▶

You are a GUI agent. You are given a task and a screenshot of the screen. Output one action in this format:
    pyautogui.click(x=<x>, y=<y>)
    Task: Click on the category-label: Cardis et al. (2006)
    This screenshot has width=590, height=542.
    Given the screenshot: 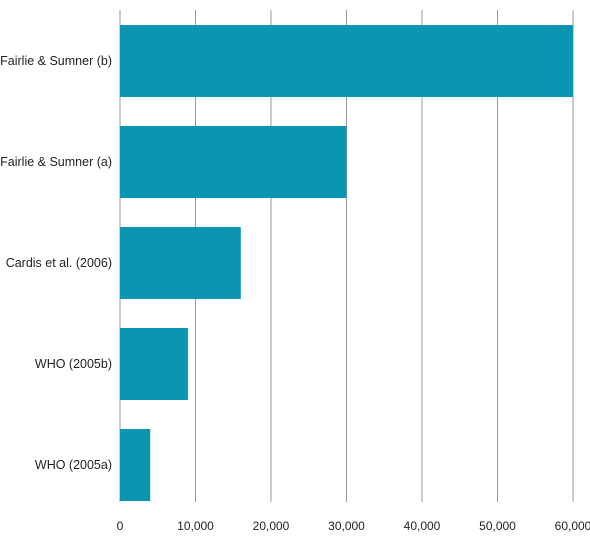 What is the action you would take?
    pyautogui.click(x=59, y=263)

◀
▶

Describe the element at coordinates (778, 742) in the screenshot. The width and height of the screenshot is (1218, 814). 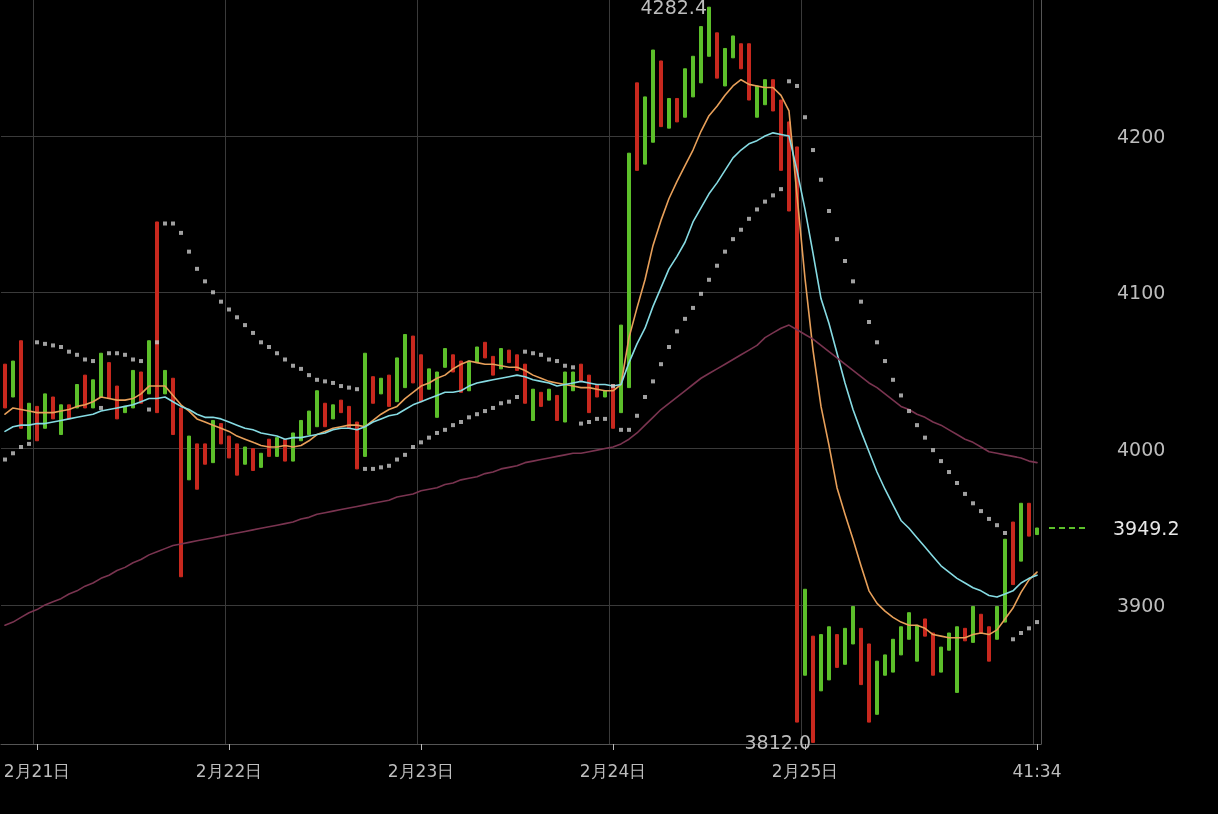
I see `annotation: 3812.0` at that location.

◀

**YOUR INSTRUCTIONS:**
Rewrite the data above from the line with "You are a GUI" to the line with "This screenshot has", swapping "category-label" for "legend-label" and leaving the rest as it is. Give back only those lines.

**RESPONSE AREA:**
You are a GUI agent. You are given a task and a screenshot of the screen. Output one action in this format:
    pyautogui.click(x=<x>, y=<y>)
    Task: Click on the legend-label: Cardis et al. (2006)
    This screenshot has width=590, height=542.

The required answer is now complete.